§ SOURCE TEXT:

02_MMM PyMC Example.py

# Databricks notebook source
# MAGIC %md This accelerator notebook is available at https://github.com/databricks-industry-solutions/media-mix-modeling. 
# MAGIC
# MAGIC To import this accelerator, please [clone the repo above into your workspace](https://docs.databricks.com/repos/git-operations-with-repos.html) instead of using the `Download .dbc` option. Please run the `RUNME` notebook at the root directory of this accelerator folder to create a cluster and a Workflow. Use the `mmm_cluster` cluster created by the RUNME notebook to run this notebook interactively.

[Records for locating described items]
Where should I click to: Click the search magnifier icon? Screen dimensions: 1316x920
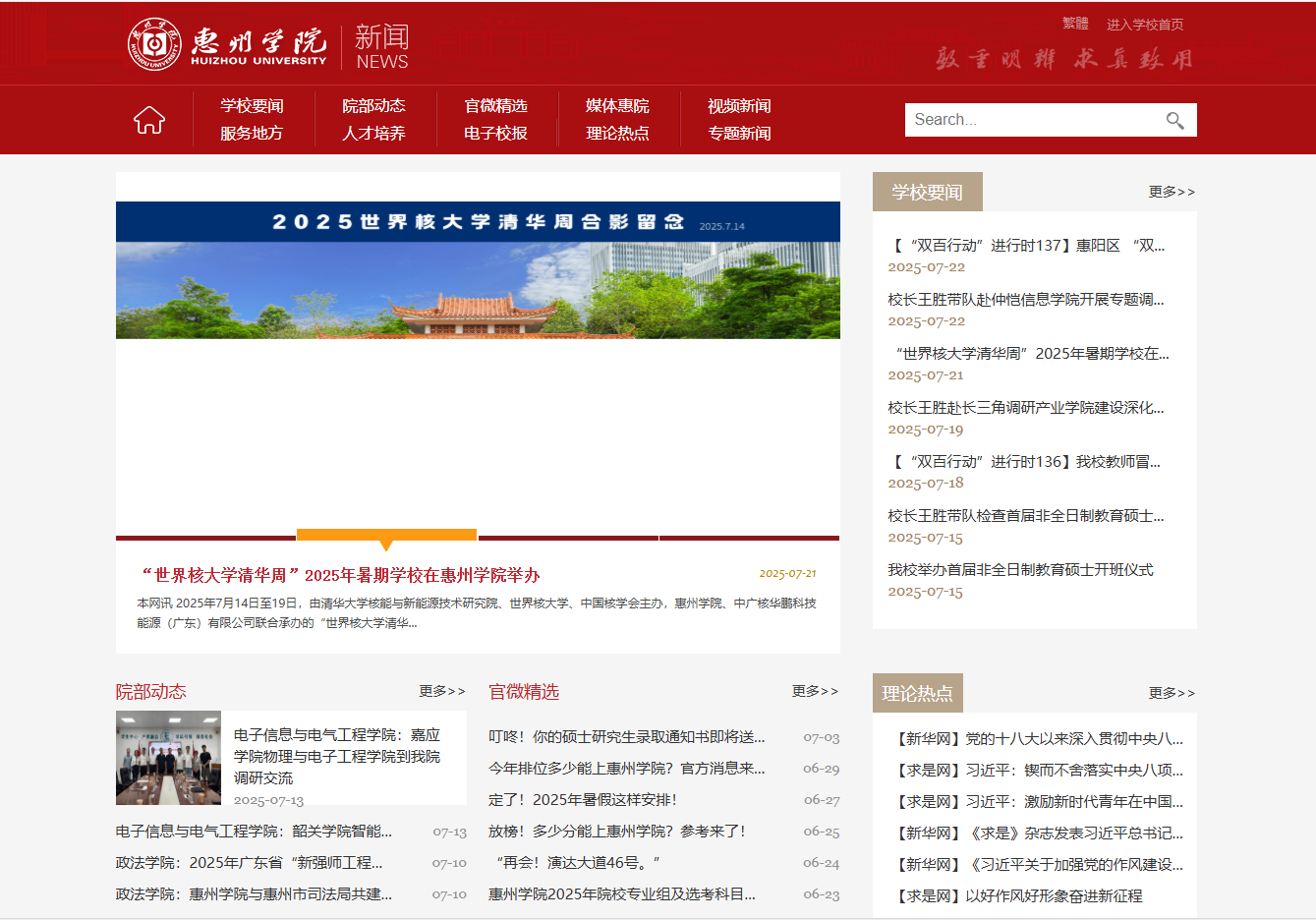point(1174,120)
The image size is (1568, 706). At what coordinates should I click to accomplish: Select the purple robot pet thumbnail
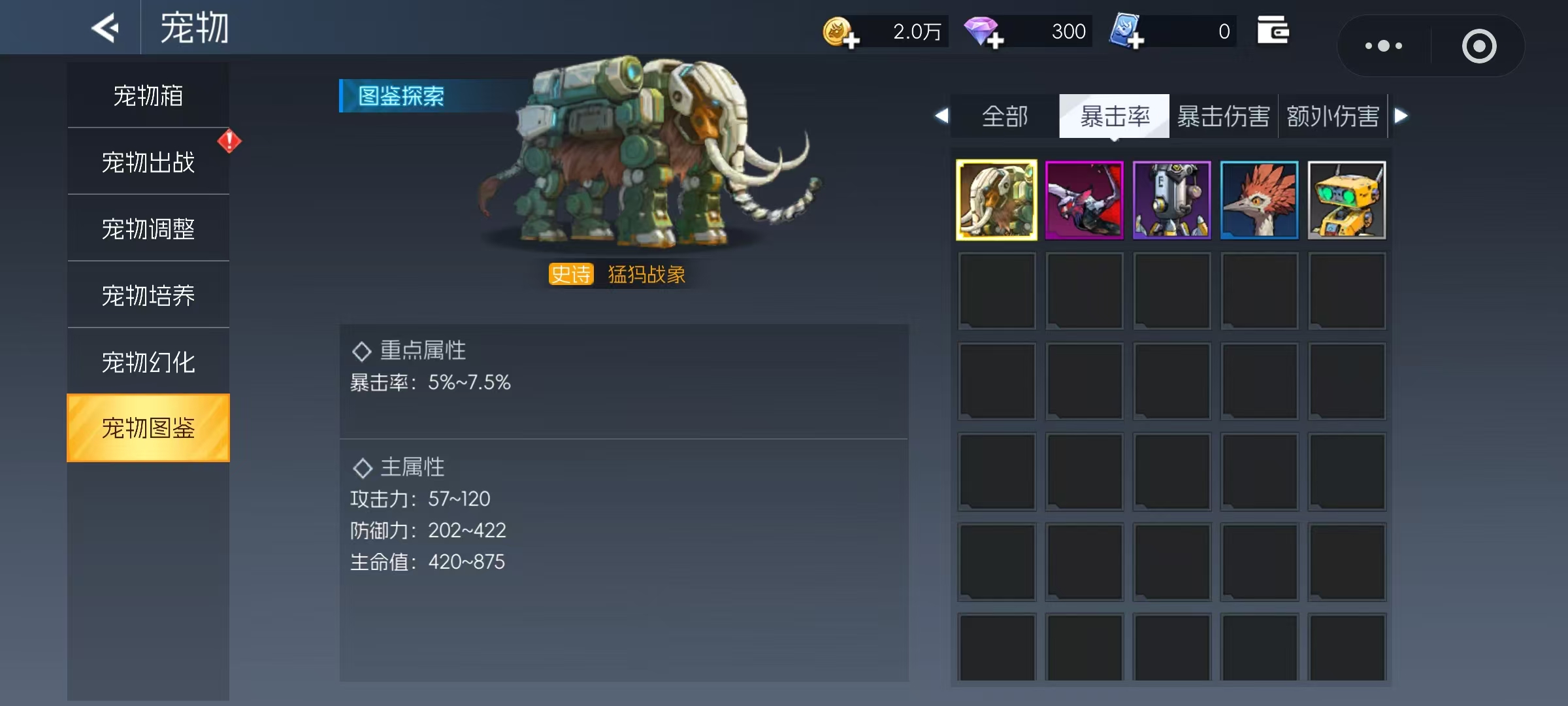coord(1171,200)
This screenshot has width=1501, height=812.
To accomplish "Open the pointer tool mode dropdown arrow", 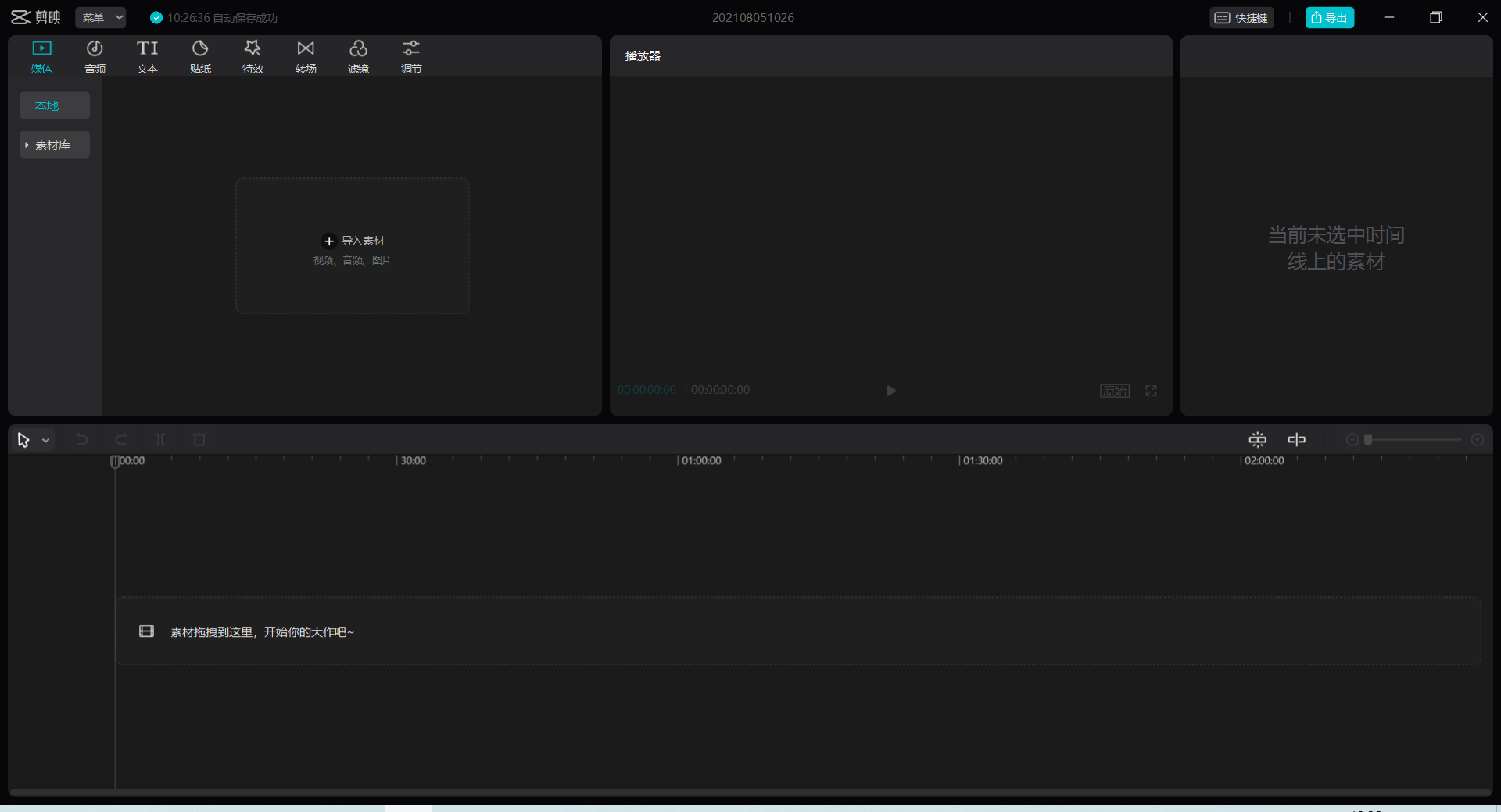I will click(x=46, y=441).
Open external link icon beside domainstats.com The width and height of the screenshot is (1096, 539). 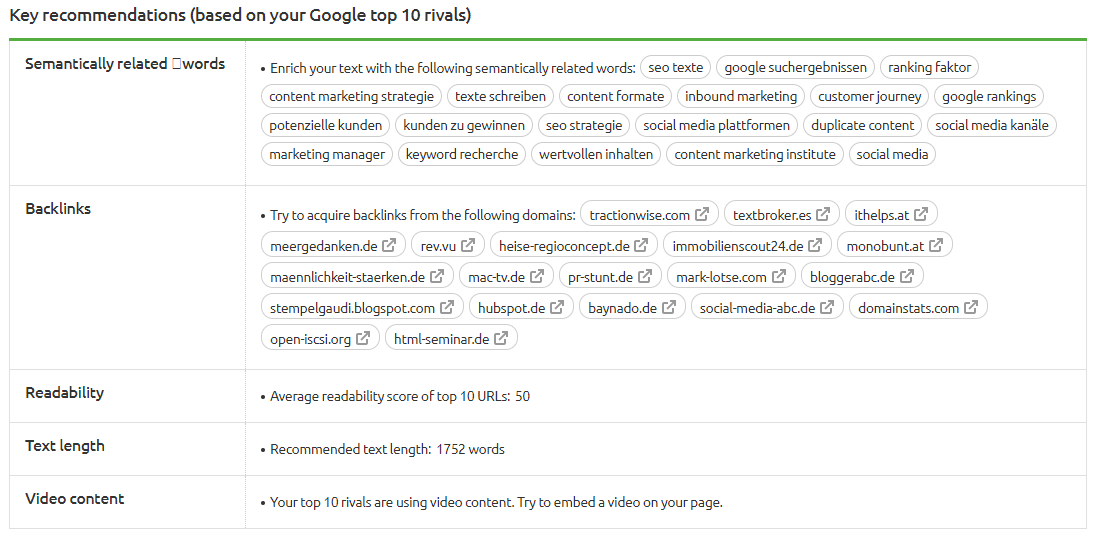971,308
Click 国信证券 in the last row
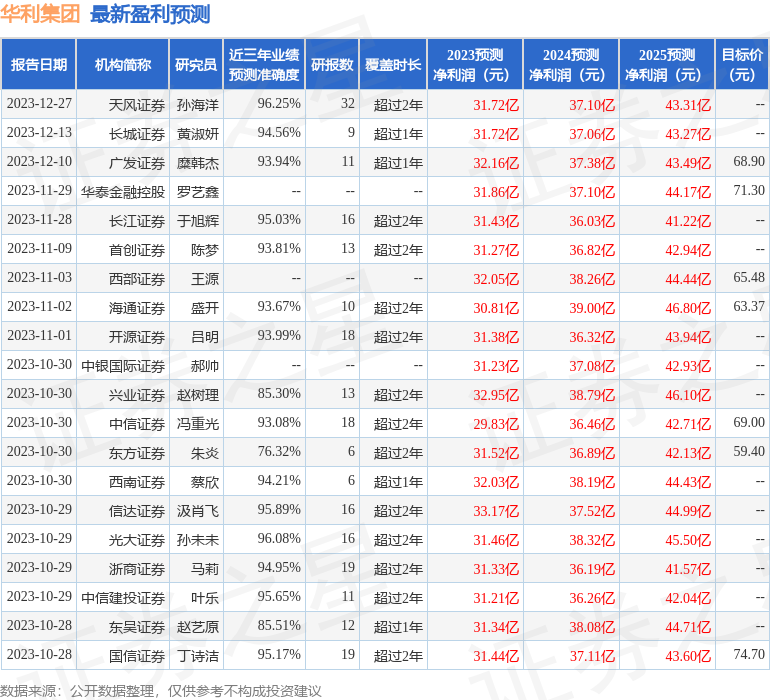The width and height of the screenshot is (770, 700). coord(137,656)
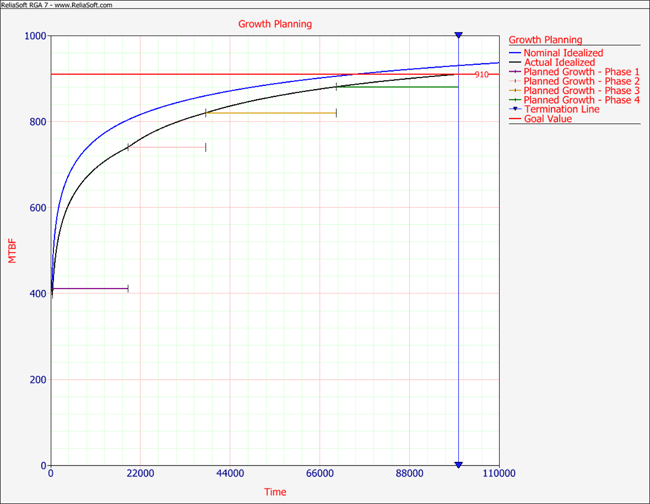Click the orange Phase 3 horizontal segment

[270, 113]
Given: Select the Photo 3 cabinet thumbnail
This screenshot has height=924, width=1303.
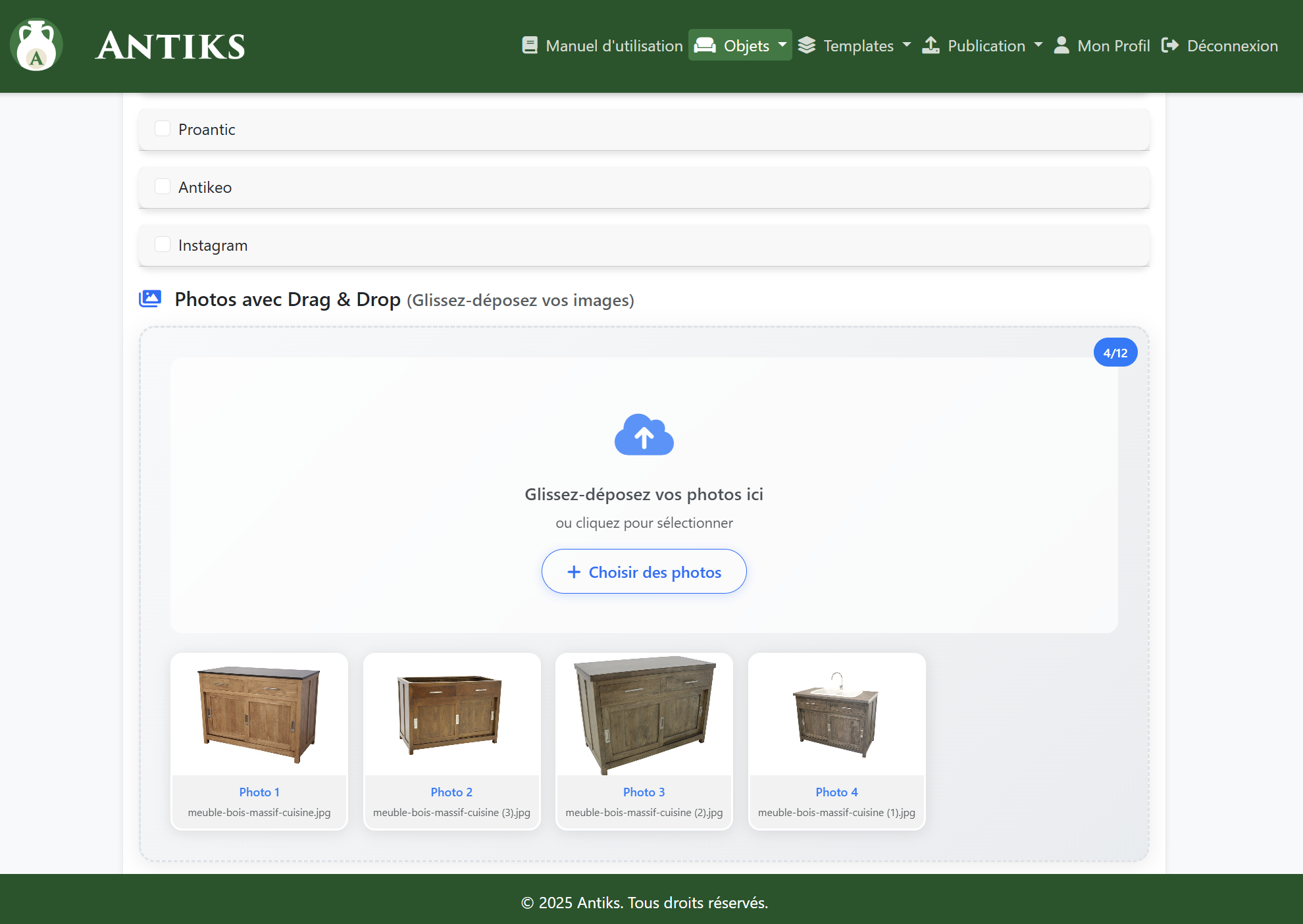Looking at the screenshot, I should click(644, 715).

§ GOAL:
Copy the notebook header starting with "02_MMM PyMC Example.py" and going on through "this notebook interactively.", replacing "accelerator" with "solution" wherever it occurs.

§ OUTPUT FOR THIS EXERCISE:
02_MMM PyMC Example.py

# Databricks notebook source
# MAGIC %md This solution notebook is available at https://github.com/databricks-industry-solutions/media-mix-modeling. 
# MAGIC
# MAGIC To import this solution, please [clone the repo above into your workspace](https://docs.databricks.com/repos/git-operations-with-repos.html) instead of using the `Download .dbc` option. Please run the `RUNME` notebook at the root directory of this solution folder to create a cluster and a Workflow. Use the `mmm_cluster` cluster created by the RUNME notebook to run this notebook interactively.